Post-injury baicalein improves histological and functional outcomes and reduces inflammatory cytokines after experimental traumatic brain injury

Background and purpose: Traumatic brain injury (TBI) triggers a complex series of inflammatory responses that contribute to secondary tissue damage. The aim of this study was to investigate the effect of baicalein, a flavonoid possessing potent anti-inflammatory properties, on functional and histological outcomes and inflammatory cytokine expression, following TBI in rats. Experimental approach: Rats subjected to controlled cortical impact injury were injected with baicalein (30 mg kg(-1)) or vehicle immediately after injury or daily for 4 days. Neurological status was evaluated using the rotarod, adhesive removal, modified neurological severity scores and beam walk tests. Contusion volume and neuronal degeneration were measured using cresyl violet and FluoroJade B (FJB) histochemistry. Levels of tumour necrosis factor-beta (TNF-beta), interleukin-1 beta (IL-1 beta) and interleukin-6 (IL-6) mRNA and protein were assessed by real-time quantitative reverse transcriptase-PCR, enzyme-linked immunosorbent assay and immunohistochemistry. Key results: Single-dose and multiple-dose treatment with baicalein significantly improved functional recovery and reduced contusion volumes up to day 28 post-injury, although multiple-dose baicalein was the more effective treatment.
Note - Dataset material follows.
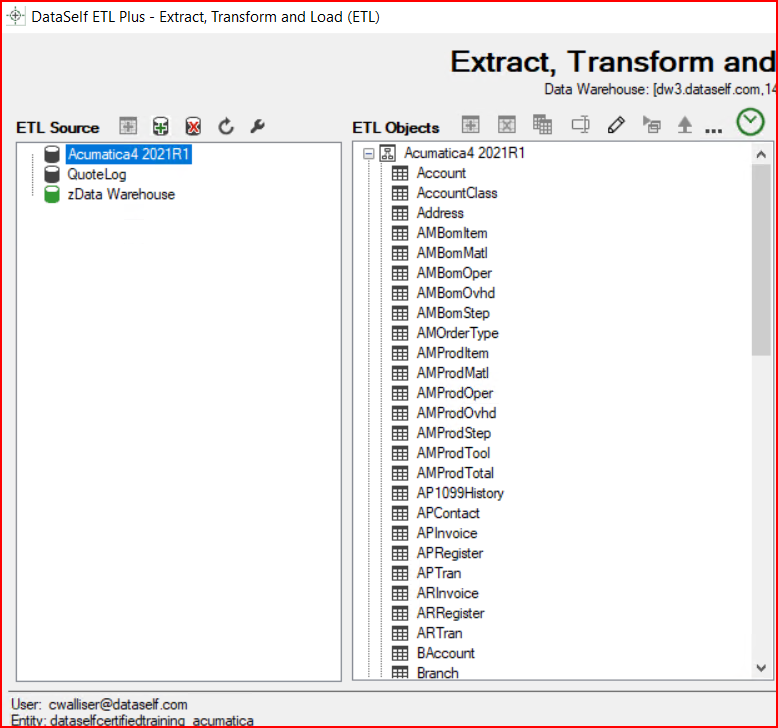
Task: Click the scroll down arrow in ETL Objects
Action: point(761,668)
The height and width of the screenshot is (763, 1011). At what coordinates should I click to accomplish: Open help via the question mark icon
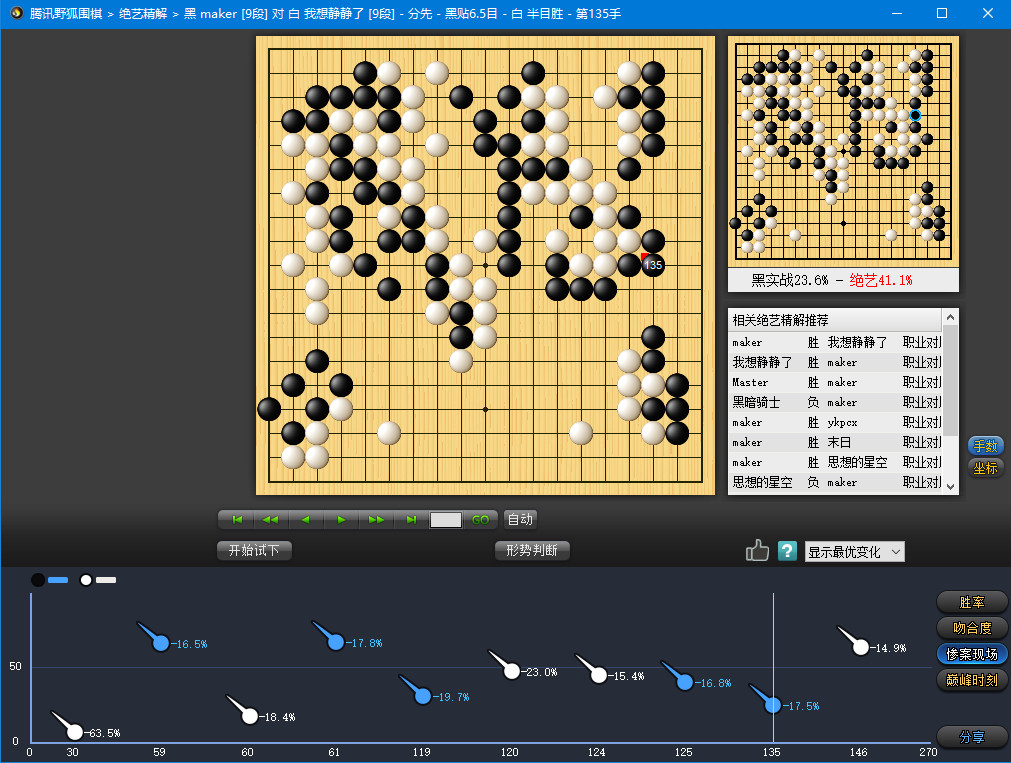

Single-dose baicalein also significantly reduced the number of degenerating neurons (31%) on post-injury day 1 as indicated by FJB staining. These changes were associated with significantly decreased levels, at the contusion site, of TNF-alpha, IL-1 beta and IL-6 mRNA at 6 h, and cytokine protein on day 1 post-injury. Conclusions and implications: Post-injury treatment with baicalein improved functional and histological outcomes and reduced induction of proinflammatory cytokines in rat TBI. The neuroprotective effect of baicalein may be related to a decreased inflammatory response following the injury.